Analysis of Diagnostics (Part II): Prevalence, Linear Independence, and Unsupervised Learning

This is the second manuscript in a two-part series that uses diagnostic testing to understand the connection between prevalence (i.e. number of elements in a class), uncertainty quantification (UQ), and classification theory. Part I considered the context of supervised machine learning (ML) and established a duality between prevalence and the concept of relative conditional probability. The key idea of that analysis was to train a family of discriminative classifiers by minimizing a sum of prevalence-weighted empirical risk functions. The resulting outputs can be interpreted as relative probability level-sets, which thereby yield uncertainty estimates in the class labels. This procedure also demonstrated that certain discriminative and generative ML models are equivalent. Part II considers the extent to which these results can be extended to tasks in unsupervised learning through recourse to ideas in linear algebra. We first observe that the distribution of an impure population, for which the class of a corresponding sample is unknown, can be parameterized in terms of a prevalence. This motivates us to introduce the concept of linearly independent populations, which have different but unknown prevalence values. Using this, we identify an isomorphism between classifiers defined in terms of impure and pure populations. In certain cases, this also leads to a nonlinear system of equations whose solution yields the prevalence values of the linearly independent populations, fully realizing unsupervised learning as a generalization of supervised learning. We illustrate our methods in the context of synthetic data and a research-use-only SARS-CoV-2 enzyme-linked immunosorbent assay (ELISA).

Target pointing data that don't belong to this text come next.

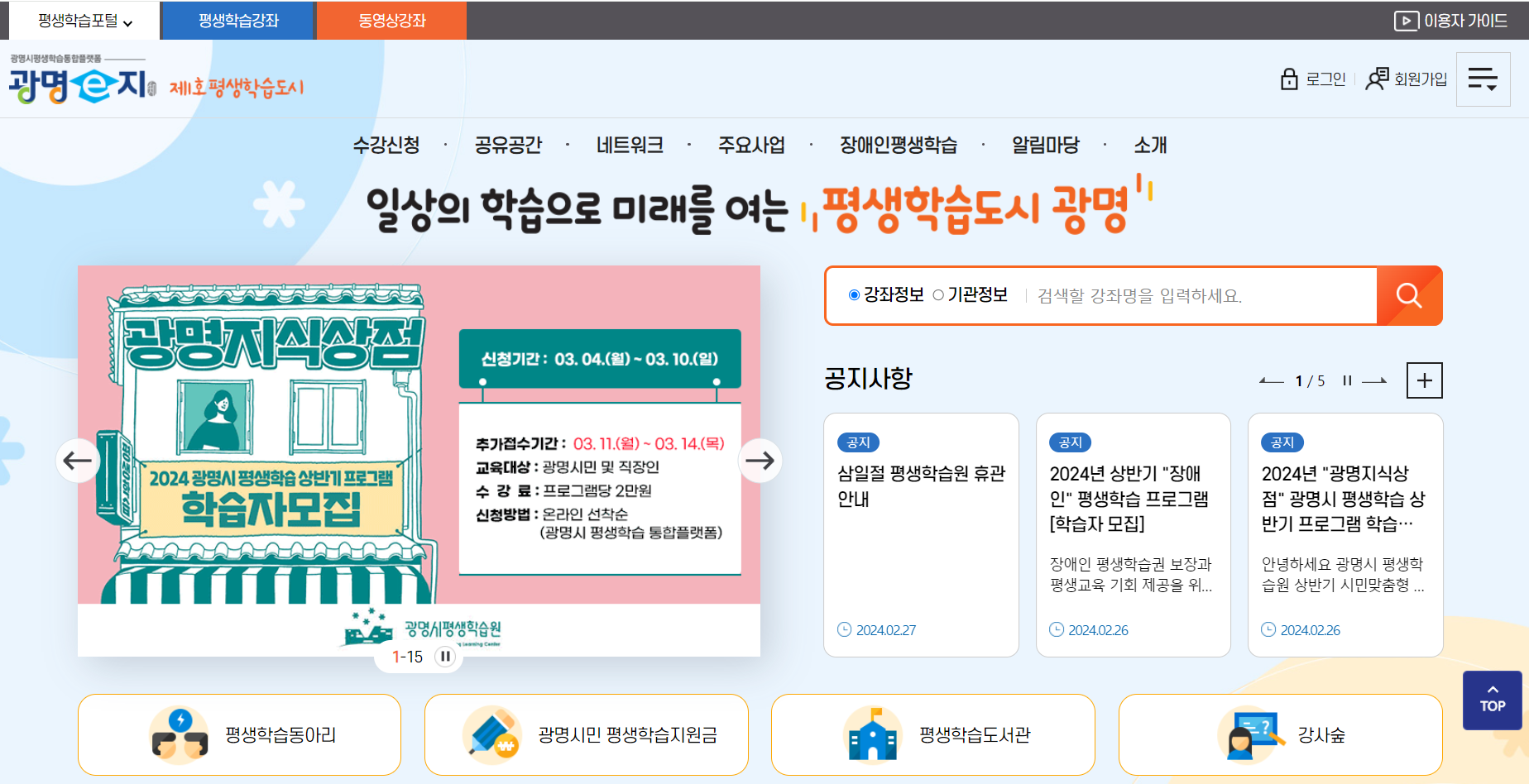The width and height of the screenshot is (1529, 784).
Task: Switch to the 평생학습강좌 tab
Action: coord(238,21)
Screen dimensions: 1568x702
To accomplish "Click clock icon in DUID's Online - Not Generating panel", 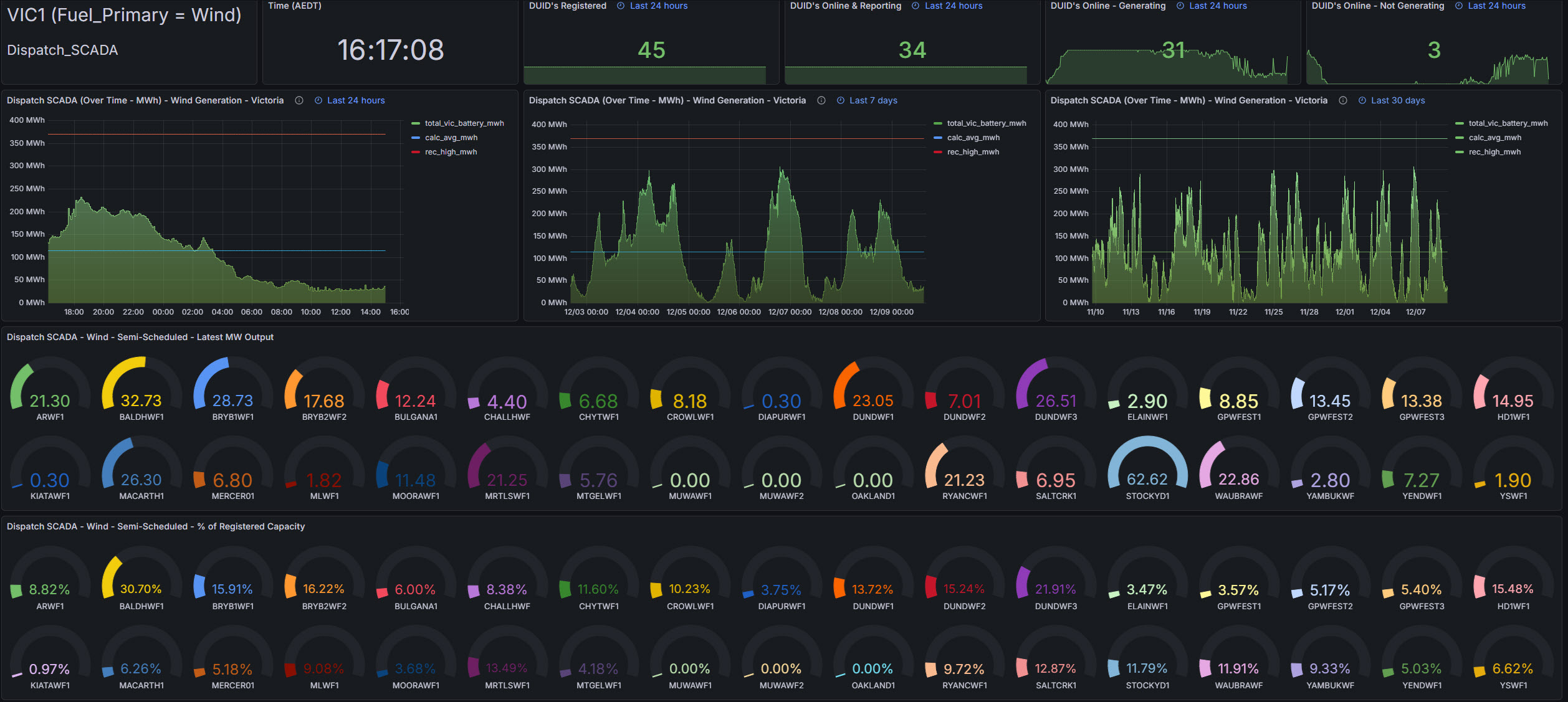I will click(x=1459, y=6).
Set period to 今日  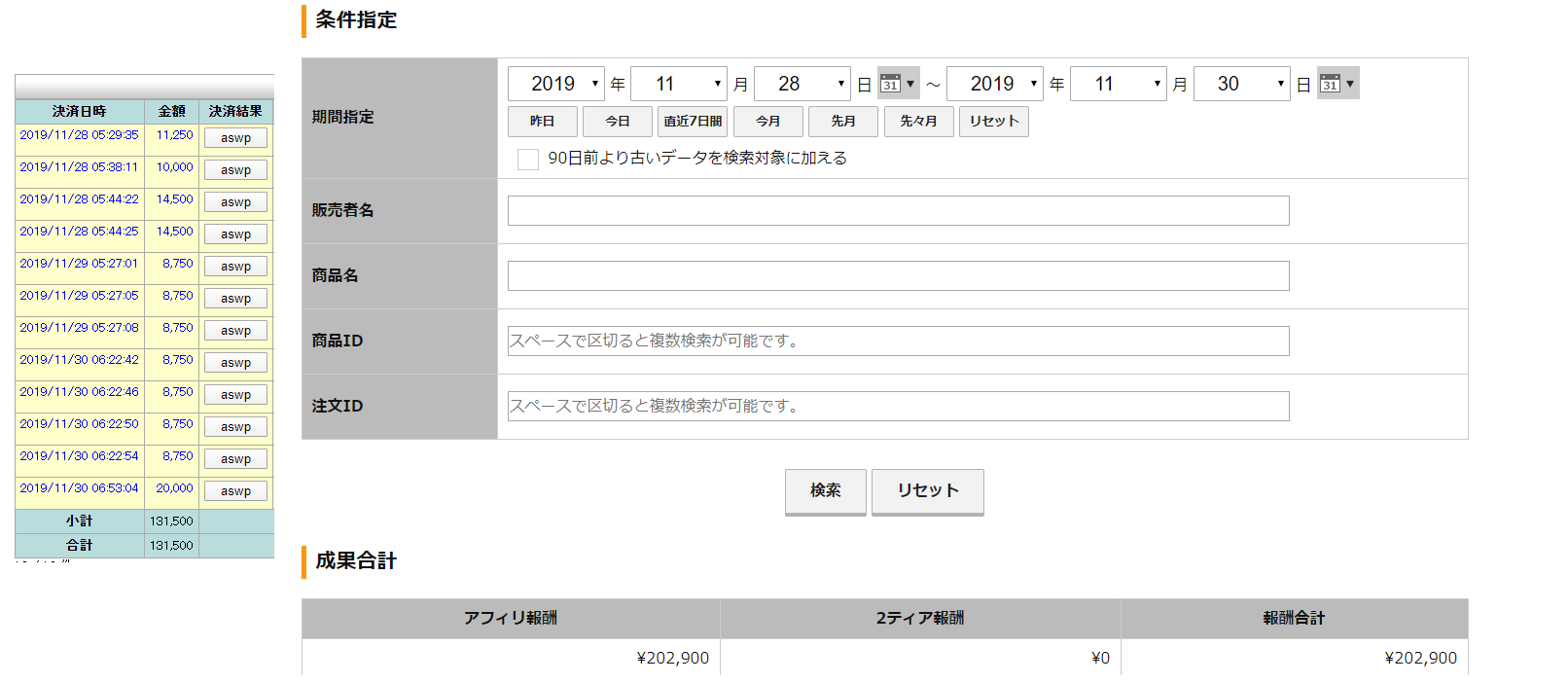[x=617, y=122]
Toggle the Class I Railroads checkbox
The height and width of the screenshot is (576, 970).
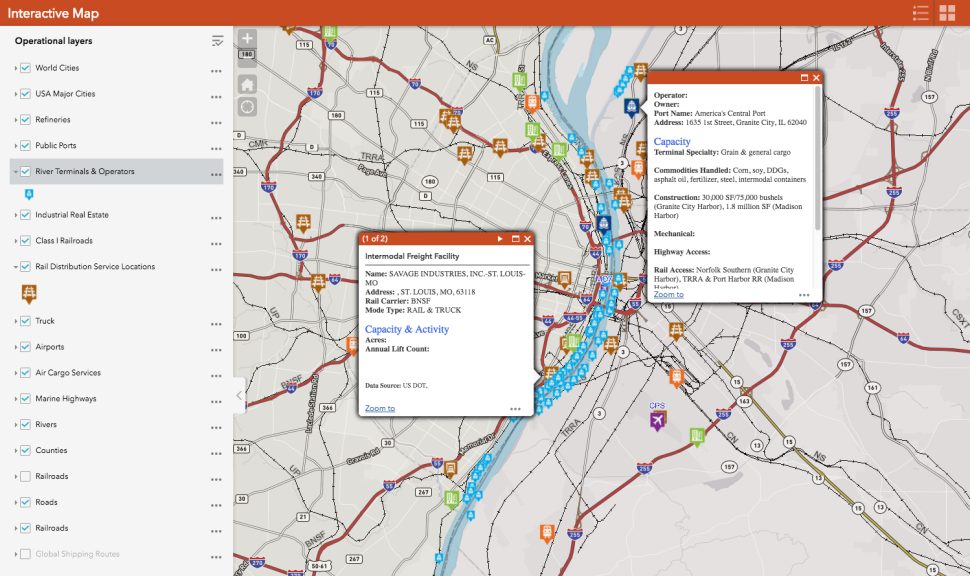click(x=26, y=241)
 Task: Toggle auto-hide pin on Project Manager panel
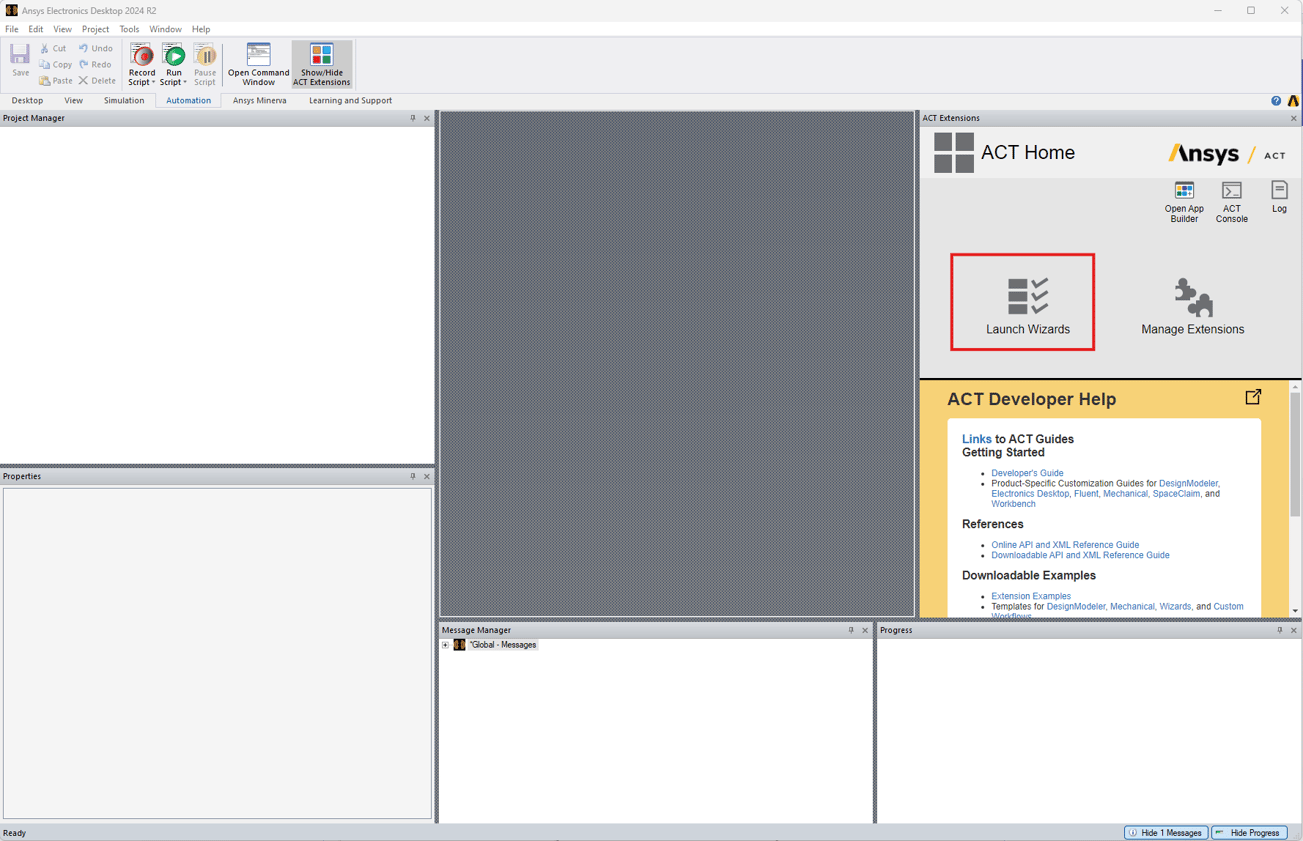[413, 117]
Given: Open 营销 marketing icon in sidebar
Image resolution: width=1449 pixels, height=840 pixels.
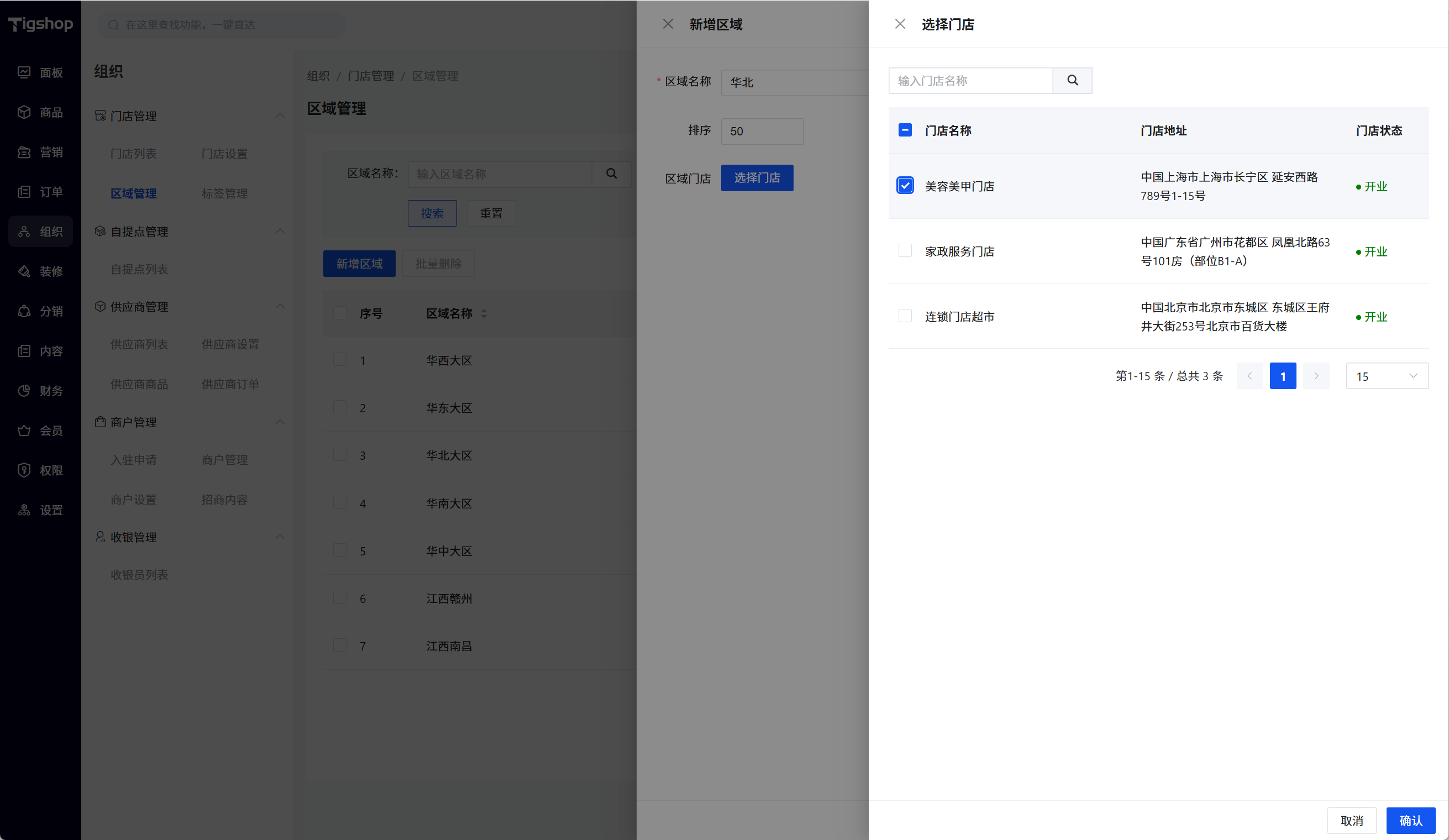Looking at the screenshot, I should [24, 152].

翻译：本文是两篇系列论文中的第二篇，该系列通过诊断测试探讨流行度（即类别中的元素数量）、不确定性量化与分类理论之间的联系。第一部分在监督机器学习的背景下展开，建立了流行度与相对条件概率概念之间的对偶关系。该分析的核心思想是通过最小化一组加权流行度经验风险函数来训练判别式分类器族。所得输出可解释为相对概率水平集，从而提供类别标签的不确定性估计。该过程还证明了某些判别式与生成式机器学习模型具有等价性。第二部分探讨了这些结果在多大程度上能借助线性代数思想推广至无监督学习任务。我们首先观察到，对于类别未知的混合群体，其分布可通过流行度进行参数化。这促使我们引入线性独立群体的概念，这些群体具有不同但未知的流行度值。基于此，我们建立了针对混合群体与纯净群体定义的分类器之间的同构关系。在某些情况下，这还会导出一个非线性方程组，其解即为线性独立群体的流行度值，从而将无监督学习完全实现为监督学习的泛化形式。我们通过合成数据及仅供研究使用的SARS-CoV-2酶联免疫吸附测定实验验证了所提方法。